Grammars and Parsing

Context-Free Grammars

Grammars are defined by a set of productions. Productions use two kinds of symbols, terminals and nonterminals. Terminals are also called tokens: they are the symbols that the scanner recognizes and provides to the parser. A nonterminal represents some sequence of tokens in the string that is being parsed. A production has a left-hand-side, which is always a nonterminal. We will use upper-case letters to represent nonterminals and other characters to represent terminals. For example, the following are productions:

  E → T
  E → ( E + E )
  T → n
A production explains one way to put together tokens to make up the nonterminal on the left-hand side. In this case, the productions mean that an E can be either anything generated by the nonterminal T, or else a left parenthesis, followed by anything generated by the nonterminal E itself, followed by the token +, followed by anything generated by E and then a closing parenthesis. Here the nonterminal T can only represent an integer, but the nonterminal E can represent “(n+n)”, “((n+n)+n)”, “(n+(n+n))”, and so on. (Since n actually stands for a number, real examples of inputs would have numbers in them, e.g. 2, (2+3), ((2+3)+7), etc.)

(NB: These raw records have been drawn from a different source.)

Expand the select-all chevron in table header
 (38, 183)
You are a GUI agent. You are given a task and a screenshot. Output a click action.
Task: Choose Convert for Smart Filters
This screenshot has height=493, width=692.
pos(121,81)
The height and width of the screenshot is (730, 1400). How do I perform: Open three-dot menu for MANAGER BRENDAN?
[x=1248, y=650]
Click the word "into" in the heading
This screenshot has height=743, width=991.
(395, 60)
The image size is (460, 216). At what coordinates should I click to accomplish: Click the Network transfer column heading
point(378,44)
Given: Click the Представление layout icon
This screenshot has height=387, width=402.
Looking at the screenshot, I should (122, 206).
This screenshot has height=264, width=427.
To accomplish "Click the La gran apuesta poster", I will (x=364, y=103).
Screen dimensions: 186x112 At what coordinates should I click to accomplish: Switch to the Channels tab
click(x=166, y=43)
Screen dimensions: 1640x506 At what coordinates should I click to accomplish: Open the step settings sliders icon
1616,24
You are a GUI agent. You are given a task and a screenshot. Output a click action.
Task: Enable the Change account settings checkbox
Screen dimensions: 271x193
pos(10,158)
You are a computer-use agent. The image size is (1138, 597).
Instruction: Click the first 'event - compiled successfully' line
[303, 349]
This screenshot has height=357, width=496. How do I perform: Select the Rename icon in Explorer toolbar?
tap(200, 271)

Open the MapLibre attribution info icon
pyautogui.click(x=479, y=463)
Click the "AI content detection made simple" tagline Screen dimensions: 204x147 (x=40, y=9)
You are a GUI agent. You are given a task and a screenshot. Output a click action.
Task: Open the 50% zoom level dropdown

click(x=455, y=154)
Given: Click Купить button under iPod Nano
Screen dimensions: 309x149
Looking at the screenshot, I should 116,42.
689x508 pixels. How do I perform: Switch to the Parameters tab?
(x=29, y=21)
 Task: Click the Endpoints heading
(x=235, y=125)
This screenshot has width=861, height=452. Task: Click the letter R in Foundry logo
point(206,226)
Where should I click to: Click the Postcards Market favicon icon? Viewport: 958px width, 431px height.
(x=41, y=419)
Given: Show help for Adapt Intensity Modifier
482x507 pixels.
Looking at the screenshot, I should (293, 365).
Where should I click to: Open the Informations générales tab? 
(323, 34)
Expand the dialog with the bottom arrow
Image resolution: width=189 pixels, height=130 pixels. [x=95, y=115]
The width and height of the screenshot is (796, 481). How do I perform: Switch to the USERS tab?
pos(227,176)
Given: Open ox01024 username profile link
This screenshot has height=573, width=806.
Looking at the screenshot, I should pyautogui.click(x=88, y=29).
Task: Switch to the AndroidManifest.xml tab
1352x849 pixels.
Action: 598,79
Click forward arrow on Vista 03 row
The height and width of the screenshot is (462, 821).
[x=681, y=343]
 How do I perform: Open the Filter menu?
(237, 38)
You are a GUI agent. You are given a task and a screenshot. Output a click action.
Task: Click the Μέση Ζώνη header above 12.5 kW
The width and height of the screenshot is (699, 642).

A grammar has a start symbol, usually a nonterminal. A legal string as defined by the grammar is anything that can be generated from the start symbol using productions. One way to think about this is that we start with a string containing just the start symbol, and use productions to change nonterminals into whatever appears on the right-hand side of the production, until there are no nonterminals left. For example, we can generate the string ((1 + 2) + 3) by using productions as follows: E(E + E)(T + E)(1 + E)(1 + (E + E))(1 + (T + E))(1 + (T + T))(1 + (2 + T))(1 + (2 + 3)).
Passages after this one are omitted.